Superficial Resurrection Hope?

Superficial Resurrection Hope?

As Christians in the modern West, we often minimize our resurrection hope when we minimize the profound loss in death. Resurrection hope is radically good news. But we miss its power when push the reality of our mortality to the sidelines.

I recall a recent conversation with a pastor who serves in a church made up exclusively of persons in their 20s and 30s. He emphasized, rightly, that the Kingdom of God has come among us, and we are to be involved in the Kingdom of God now. But he realized that after several years at the church, they had never talked about death, or life after death — it’s “here and now” rather than “life after death.” If that is the case, what is our “resurrection hope” besides a call to be involved in the Kingdom in the present? That is good as far as it goes. As long as one doesn’t remember that we are small, mortal, embodied creatures…

Even at funerals, even the word “death” is often taboo. Funerals are often turned into “celebrations of life,” for those who “are in a better place.” But this is not a fully-orbed Christian approach to death and resurrection.

These issues raise bigger questions: How does our culture deny the reality of death, and in what ways does the church conform to this trend? What does genuine resurrection hope entail?

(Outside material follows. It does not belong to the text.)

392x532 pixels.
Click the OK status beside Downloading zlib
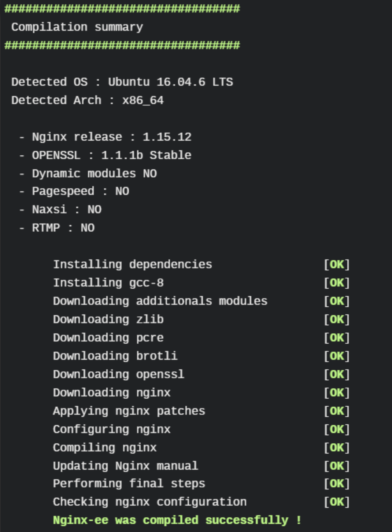click(337, 319)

In this video discussion at the Henry Center at Trinity Divinity School, I explore these questions with Taylor Worley. We emphasize that true resurrection hope resides in our participation in Christ’s resurrection. Healing right now is a gift, but it’s also always temporary. Resurrection is not resuscitation. Instead, God alone provides the only permanent solution to death: resurrection in our glorified bodies as we participate in Christ. Until that day, we enjoy the foretastes of resurrection, yet we long for the day when Paul’s testimony in 1 Cor. 15 finds fulfillment:

“For the trumpet will sound, and the dead will be raised imperishable, and we will be changed. For this perishable body must put on imperishability, and this mortal body must put on immortality. When this perishable body puts on imperishability, and this mortal body puts on immortality, then the saying that is written will be fulfilled:

“Death has been swallowed up in victory.”
“Where, O death, is your victory?
    Where, O death, is your sting?”

Until then, let’s not confuse healing with resurrection. It’s not. Any type of healing is a gift. But we’re also longing for more in Christ.